Quantitative evaluation of spinodal decomposition in thermally aged binary Fe-35 at.% Cr alloys by correlative atom probe tomography and small angle neutron scattering analyses

Abstract

In this work, spinodal decomposition (SD) in Fe-35 at.% Cr alloy is quantified by correlatively combining two complimentary techniques namely, Atom Probe Tomography (APT) and Small Angle Neutron Scattering (SANS). In order to overcome the uncertainty often encountered in quantification of the characteristic SD parameters (wavelength λSD, amplitude A and volume fraction of Cr-rich α/-phase Φ), we adopt the following: (i) utilize the unique specific attribute of a technique suitable for evaluating any particular SD parameter; (ii) incorporate such reliably extracted parameter as input for evaluating other parameters wherever applicable.
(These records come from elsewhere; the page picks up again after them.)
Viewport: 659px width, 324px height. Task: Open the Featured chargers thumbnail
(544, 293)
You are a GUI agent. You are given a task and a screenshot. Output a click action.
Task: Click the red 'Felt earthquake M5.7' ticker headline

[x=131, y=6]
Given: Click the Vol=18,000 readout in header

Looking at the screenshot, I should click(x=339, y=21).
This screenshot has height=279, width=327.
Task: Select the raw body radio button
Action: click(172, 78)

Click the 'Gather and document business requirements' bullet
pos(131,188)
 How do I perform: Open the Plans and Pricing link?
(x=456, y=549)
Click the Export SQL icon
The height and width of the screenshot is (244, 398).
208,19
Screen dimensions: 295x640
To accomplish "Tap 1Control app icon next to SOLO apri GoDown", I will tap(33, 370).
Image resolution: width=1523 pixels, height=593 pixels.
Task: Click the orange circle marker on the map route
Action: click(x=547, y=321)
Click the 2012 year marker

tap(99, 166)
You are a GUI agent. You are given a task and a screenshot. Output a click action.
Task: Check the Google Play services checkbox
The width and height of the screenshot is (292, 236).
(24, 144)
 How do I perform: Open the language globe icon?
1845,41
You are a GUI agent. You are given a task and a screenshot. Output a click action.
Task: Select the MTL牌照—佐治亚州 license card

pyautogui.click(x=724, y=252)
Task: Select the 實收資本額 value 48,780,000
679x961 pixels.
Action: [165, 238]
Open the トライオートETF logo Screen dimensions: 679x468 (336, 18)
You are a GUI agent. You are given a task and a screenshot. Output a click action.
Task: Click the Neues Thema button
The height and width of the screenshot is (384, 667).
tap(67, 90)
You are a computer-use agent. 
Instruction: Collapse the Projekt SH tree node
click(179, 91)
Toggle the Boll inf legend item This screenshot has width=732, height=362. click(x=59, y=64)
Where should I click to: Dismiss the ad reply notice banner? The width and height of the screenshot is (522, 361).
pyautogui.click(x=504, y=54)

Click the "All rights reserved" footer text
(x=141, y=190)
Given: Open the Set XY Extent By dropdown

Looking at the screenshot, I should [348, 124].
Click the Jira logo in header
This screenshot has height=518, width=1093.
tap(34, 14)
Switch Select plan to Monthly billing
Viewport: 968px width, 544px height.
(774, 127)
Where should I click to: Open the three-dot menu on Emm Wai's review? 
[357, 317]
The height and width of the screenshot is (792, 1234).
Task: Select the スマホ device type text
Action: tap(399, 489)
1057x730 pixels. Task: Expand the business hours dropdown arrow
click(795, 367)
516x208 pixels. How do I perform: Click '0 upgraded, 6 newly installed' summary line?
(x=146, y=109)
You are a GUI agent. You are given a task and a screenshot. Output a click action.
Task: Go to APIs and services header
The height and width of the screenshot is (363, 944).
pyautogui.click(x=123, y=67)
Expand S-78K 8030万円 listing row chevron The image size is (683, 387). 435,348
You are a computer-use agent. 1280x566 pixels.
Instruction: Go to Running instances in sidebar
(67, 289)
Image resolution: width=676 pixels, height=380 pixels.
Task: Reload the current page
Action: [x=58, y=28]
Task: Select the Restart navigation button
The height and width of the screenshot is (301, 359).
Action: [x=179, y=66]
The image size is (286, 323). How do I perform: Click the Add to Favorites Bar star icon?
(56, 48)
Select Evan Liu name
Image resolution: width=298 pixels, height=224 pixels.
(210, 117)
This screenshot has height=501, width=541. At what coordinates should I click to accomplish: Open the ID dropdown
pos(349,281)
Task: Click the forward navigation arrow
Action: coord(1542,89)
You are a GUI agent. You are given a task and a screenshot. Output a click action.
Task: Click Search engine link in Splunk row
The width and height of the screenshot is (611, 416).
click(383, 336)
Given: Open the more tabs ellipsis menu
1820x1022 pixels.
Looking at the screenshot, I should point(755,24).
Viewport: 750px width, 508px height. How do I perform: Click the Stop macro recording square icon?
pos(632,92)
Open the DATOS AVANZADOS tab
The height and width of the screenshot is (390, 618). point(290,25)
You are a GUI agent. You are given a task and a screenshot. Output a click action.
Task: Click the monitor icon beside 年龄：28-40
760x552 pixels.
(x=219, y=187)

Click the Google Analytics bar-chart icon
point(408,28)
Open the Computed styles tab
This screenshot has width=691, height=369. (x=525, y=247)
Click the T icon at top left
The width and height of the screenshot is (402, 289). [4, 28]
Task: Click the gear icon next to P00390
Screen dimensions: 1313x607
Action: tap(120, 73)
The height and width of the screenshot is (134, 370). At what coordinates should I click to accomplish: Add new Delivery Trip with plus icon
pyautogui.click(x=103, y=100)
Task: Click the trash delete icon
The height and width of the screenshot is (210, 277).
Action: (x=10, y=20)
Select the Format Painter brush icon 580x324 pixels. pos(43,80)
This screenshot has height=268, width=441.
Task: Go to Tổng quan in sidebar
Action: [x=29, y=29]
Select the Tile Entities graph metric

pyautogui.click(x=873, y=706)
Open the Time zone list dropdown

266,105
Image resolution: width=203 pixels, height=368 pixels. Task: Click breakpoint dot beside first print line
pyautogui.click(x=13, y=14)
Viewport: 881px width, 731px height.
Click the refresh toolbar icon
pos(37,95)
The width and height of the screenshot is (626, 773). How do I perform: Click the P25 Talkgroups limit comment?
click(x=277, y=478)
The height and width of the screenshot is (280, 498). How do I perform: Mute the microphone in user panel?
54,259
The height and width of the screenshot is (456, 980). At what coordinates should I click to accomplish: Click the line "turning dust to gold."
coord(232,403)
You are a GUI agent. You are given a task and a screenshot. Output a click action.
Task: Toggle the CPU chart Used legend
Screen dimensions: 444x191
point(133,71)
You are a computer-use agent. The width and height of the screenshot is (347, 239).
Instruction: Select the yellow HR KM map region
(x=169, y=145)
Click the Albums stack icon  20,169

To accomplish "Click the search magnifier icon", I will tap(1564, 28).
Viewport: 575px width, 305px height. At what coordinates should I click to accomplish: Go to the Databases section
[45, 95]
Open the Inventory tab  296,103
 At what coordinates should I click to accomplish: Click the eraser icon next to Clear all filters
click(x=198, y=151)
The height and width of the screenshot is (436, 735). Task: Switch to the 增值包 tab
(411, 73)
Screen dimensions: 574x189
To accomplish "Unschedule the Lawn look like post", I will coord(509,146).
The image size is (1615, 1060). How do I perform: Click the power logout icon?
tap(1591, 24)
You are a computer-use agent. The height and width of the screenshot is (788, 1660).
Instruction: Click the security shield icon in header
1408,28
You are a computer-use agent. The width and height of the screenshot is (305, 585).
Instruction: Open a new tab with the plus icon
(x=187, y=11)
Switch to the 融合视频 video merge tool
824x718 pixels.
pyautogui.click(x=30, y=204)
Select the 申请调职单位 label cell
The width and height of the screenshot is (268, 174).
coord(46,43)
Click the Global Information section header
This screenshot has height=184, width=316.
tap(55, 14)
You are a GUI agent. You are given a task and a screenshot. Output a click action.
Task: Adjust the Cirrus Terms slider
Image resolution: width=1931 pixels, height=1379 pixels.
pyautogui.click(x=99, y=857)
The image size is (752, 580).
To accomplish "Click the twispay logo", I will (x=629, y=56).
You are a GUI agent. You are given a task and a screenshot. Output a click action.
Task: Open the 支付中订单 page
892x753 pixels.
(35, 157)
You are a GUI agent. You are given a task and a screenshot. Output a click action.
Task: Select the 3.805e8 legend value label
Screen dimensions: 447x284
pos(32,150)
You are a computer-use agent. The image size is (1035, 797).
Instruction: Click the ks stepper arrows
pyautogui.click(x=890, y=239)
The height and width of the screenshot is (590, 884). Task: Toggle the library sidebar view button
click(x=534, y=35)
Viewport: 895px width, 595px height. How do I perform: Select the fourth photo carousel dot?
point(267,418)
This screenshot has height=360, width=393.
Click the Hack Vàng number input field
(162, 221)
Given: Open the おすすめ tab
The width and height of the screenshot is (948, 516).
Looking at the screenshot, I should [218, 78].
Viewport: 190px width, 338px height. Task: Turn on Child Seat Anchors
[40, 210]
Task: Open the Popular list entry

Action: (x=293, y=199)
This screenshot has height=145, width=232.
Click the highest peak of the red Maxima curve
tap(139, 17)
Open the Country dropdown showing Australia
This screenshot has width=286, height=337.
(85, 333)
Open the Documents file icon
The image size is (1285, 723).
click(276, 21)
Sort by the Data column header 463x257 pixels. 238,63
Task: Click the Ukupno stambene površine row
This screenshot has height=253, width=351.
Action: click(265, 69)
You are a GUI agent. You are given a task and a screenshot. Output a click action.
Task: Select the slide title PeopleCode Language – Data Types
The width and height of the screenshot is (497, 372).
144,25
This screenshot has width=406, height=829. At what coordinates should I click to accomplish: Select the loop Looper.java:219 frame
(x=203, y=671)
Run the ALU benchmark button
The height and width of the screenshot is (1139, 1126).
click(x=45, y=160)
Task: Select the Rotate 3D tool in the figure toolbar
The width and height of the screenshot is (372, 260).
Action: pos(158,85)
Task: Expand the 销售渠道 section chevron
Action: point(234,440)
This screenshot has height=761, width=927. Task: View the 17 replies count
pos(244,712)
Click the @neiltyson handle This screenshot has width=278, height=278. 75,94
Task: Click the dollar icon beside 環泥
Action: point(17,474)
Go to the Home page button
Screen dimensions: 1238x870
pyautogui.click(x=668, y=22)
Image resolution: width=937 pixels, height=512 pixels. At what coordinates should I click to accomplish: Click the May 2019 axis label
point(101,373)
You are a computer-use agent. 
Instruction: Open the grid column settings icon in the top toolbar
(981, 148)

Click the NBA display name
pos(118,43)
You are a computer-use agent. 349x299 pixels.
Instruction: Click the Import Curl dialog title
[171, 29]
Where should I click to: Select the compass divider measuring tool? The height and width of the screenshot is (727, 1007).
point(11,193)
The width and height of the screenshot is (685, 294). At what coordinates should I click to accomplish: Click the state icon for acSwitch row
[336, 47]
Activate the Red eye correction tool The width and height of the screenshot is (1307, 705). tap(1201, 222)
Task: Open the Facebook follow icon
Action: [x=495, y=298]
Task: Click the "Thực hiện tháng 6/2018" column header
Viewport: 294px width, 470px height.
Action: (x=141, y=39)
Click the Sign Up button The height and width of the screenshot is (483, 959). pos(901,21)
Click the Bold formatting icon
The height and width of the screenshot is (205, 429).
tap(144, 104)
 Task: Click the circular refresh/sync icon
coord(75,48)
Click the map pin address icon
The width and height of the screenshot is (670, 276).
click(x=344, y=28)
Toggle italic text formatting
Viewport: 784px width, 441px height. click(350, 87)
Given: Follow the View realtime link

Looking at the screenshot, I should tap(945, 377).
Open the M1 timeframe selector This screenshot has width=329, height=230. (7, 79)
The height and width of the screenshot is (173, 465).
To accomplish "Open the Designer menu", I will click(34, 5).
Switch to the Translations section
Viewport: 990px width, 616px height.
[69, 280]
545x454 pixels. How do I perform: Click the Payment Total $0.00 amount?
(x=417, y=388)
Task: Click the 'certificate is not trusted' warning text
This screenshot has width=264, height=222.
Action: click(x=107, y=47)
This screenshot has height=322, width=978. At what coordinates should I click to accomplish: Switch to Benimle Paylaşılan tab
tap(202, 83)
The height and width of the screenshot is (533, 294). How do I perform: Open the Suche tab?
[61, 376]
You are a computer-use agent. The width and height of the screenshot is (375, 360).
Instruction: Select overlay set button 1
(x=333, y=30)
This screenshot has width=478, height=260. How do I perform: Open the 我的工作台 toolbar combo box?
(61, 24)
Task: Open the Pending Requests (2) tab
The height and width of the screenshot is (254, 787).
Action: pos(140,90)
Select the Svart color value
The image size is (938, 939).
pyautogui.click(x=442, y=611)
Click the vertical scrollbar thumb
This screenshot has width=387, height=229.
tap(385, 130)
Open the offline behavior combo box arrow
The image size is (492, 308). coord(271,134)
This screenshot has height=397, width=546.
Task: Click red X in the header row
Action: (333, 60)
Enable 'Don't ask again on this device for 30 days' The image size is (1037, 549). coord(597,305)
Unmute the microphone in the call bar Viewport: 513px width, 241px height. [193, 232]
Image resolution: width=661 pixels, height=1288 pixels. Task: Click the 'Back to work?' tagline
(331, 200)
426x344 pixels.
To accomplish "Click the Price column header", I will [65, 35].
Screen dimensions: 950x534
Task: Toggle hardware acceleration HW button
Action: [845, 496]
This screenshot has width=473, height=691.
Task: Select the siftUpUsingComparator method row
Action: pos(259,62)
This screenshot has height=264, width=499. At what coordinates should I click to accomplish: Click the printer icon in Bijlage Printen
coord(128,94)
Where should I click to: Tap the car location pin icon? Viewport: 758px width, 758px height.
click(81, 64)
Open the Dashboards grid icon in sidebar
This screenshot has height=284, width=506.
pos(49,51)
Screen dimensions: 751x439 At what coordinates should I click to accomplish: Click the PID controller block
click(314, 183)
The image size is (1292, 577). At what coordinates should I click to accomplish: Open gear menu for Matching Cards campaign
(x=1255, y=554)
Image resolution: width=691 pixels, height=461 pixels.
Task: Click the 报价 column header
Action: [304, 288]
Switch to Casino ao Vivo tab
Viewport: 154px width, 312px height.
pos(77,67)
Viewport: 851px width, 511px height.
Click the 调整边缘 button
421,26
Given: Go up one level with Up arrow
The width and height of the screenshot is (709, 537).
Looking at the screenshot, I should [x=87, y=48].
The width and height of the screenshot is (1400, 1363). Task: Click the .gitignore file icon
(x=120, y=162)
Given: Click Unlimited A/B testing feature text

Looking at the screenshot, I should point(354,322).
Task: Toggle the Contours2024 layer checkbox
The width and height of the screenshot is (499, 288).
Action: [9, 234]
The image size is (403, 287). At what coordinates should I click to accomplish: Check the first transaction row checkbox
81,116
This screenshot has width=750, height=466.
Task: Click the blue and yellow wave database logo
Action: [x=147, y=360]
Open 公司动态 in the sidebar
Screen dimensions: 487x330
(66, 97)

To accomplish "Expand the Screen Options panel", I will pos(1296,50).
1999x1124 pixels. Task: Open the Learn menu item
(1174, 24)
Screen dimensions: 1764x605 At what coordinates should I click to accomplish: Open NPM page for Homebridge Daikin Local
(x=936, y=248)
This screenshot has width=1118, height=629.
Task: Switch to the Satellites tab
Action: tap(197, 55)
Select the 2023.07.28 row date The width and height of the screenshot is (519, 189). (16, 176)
This novel correlative approach builds on each other's strength and provides improved accuracy. λSD is determined independently from APT and SANS analyses. For evaluation of A and Φ, APT analysis utilizes the value of λSD determined from SANS, whereas the phase compositions evaluated by APT are utilized in SANS analysis. With progressive phase separation, α/α/ compositional difference increases continually (from 19.8% after 10 h to 48.2% after 500 h) along with concomitant contraction of the interface (from 1.92 nm to 1.55 nm), underscoring the distinctive characteristics of SD process. Signature of rarely observed early stage of phase separation in the form of a dense population (9.78 × 1024/m3) of extremely small (0.67 nm radius) Cr-rich nanoclusters is registered after aging only for 1 h. In addition, temporal evolution of λSD clearly distinguishes early stage of SD (time exponent of 0.15) from the coarsening stage (time exponent of 0.29, 120 h onwards).